** begin Extracted material **
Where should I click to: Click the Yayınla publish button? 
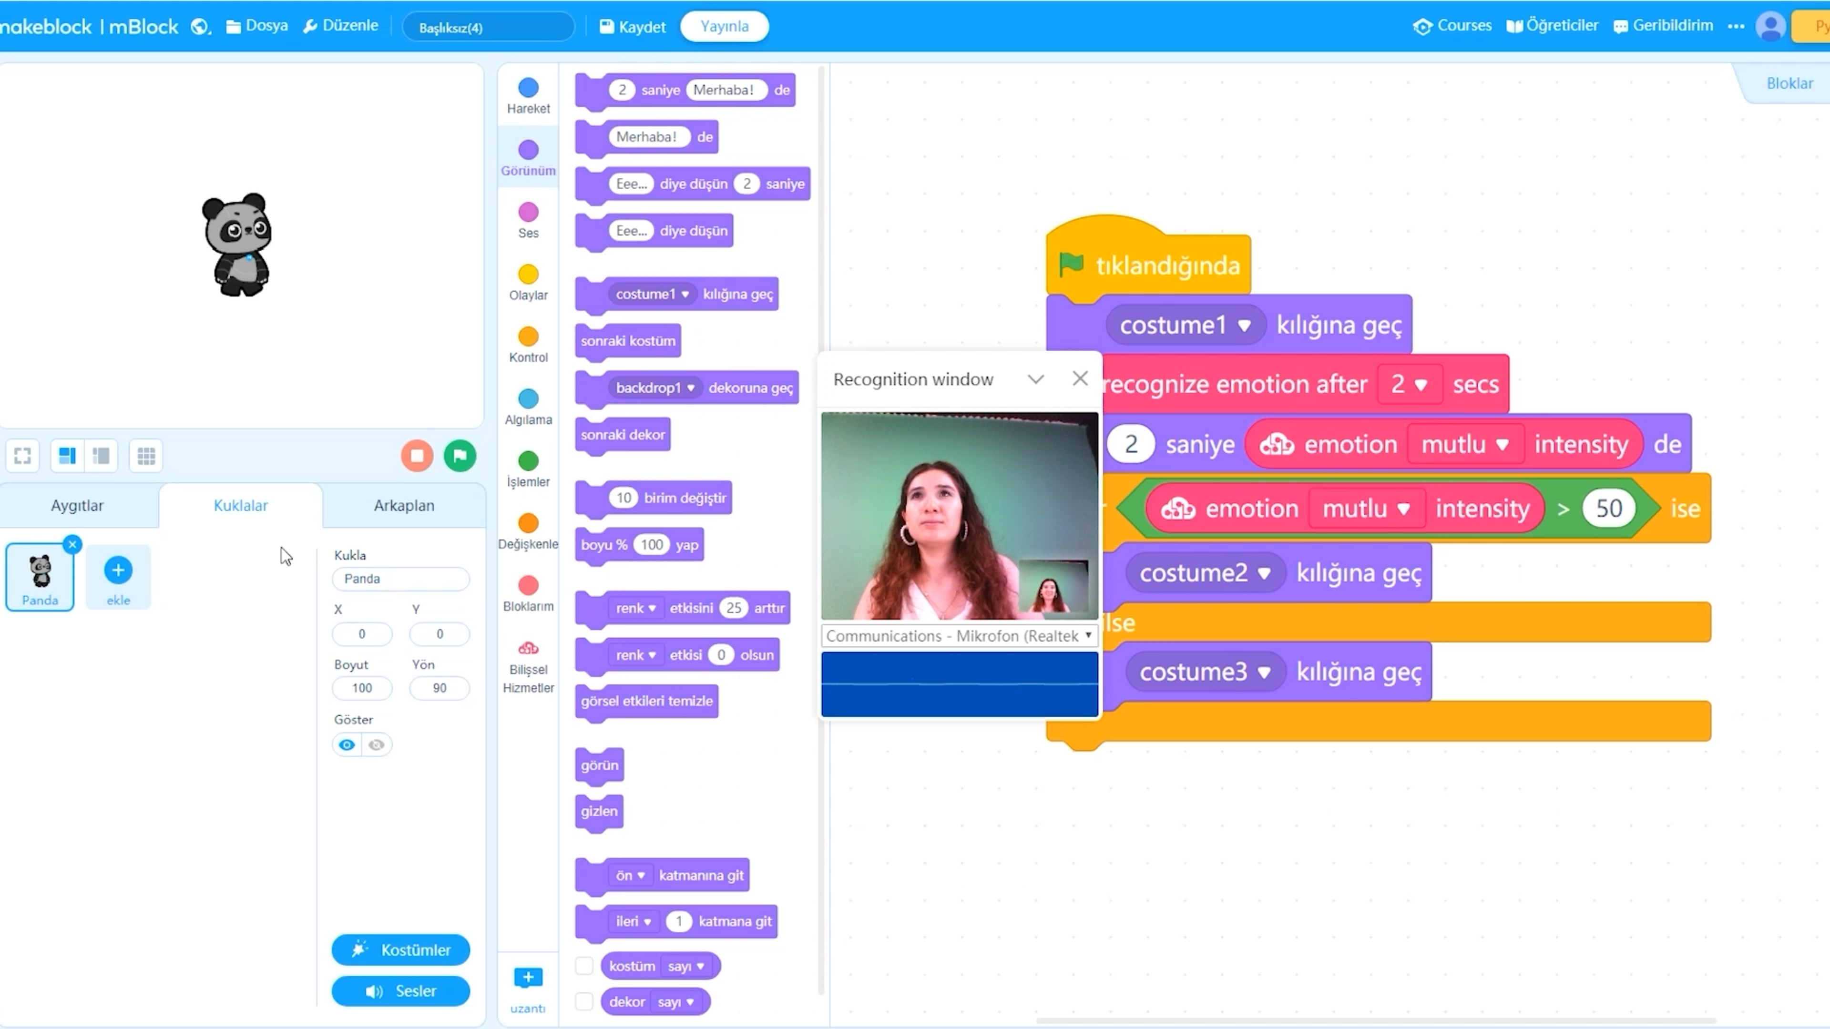point(724,26)
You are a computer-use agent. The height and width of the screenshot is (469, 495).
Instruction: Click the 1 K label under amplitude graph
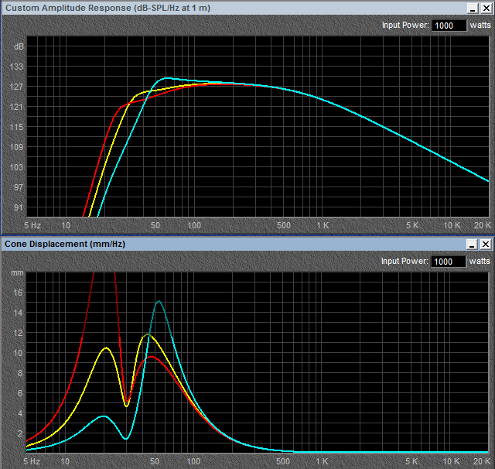click(x=323, y=225)
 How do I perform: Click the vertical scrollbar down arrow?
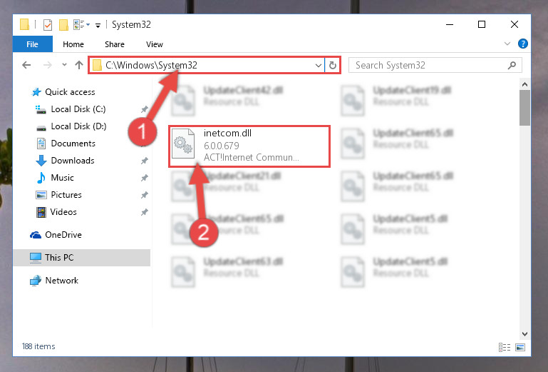click(524, 334)
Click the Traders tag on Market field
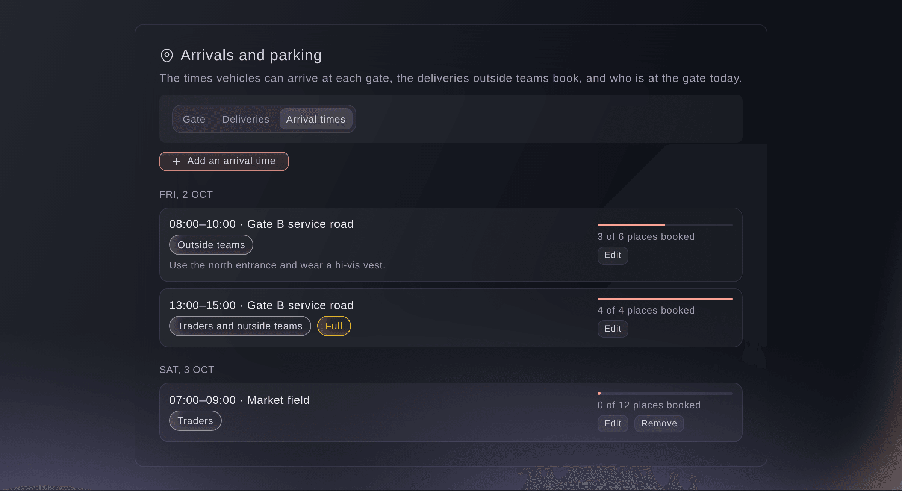Screen dimensions: 902x491 195,421

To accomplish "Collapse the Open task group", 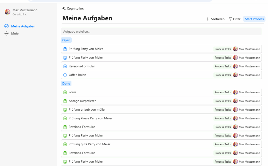I will tap(66, 40).
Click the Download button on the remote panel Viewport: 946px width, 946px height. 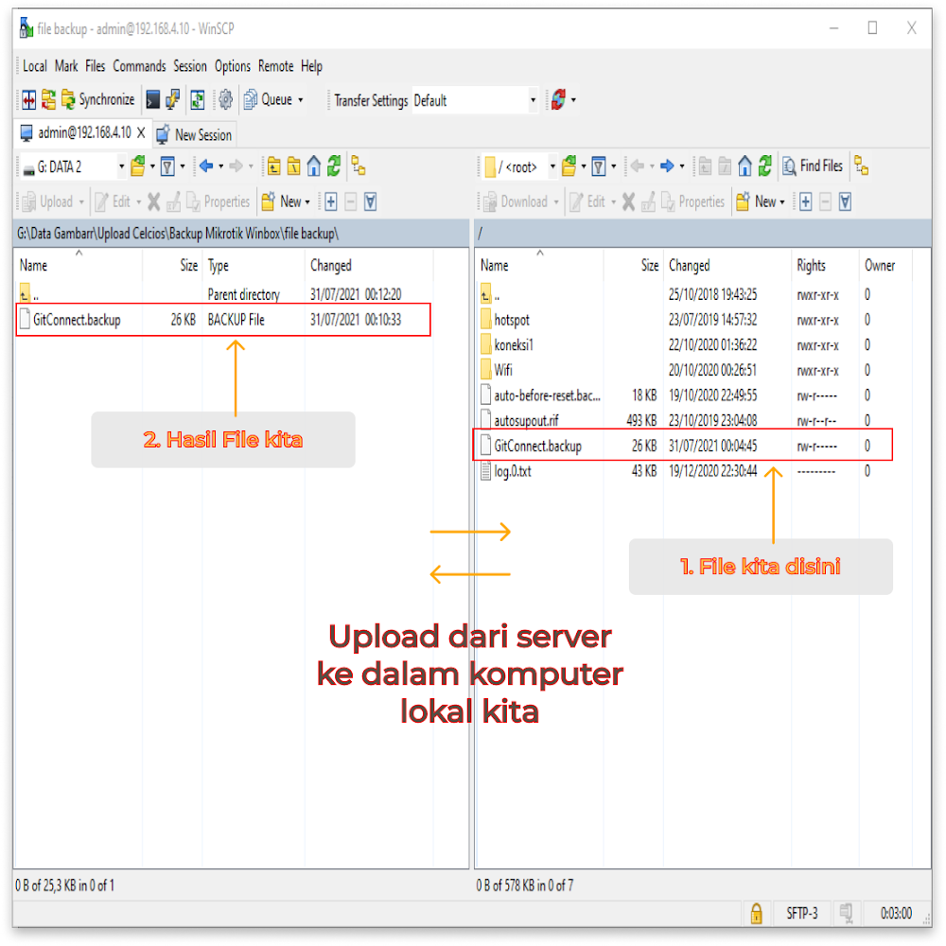(x=518, y=201)
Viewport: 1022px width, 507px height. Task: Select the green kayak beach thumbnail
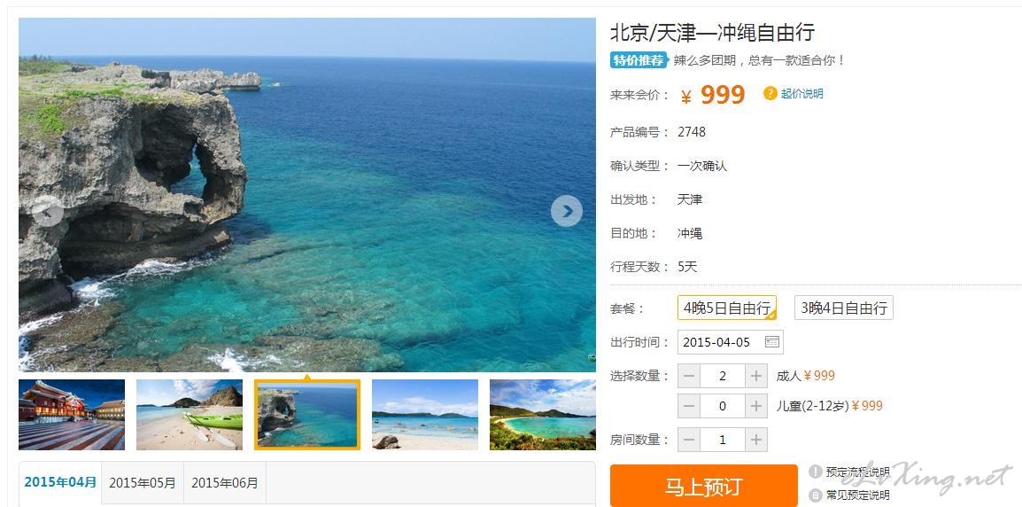pos(189,415)
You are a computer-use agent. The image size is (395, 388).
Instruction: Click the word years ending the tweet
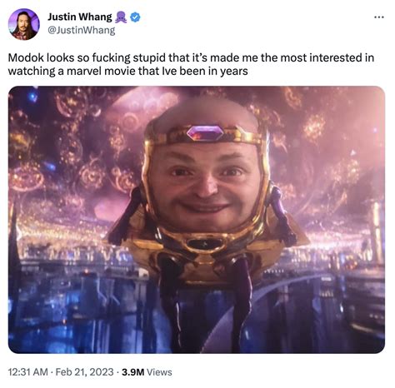(x=234, y=72)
** end Extracted material **
Reproduce word for word the lines in the records above, from the line containing "You are a computer-use agent. The image" through the end of the records, inclusive. Leave the pictures out.

#### Answer to this problem
You are a computer-use agent. The image size is (395, 388).
Instruction: Click the word years ending the tweet
(x=234, y=72)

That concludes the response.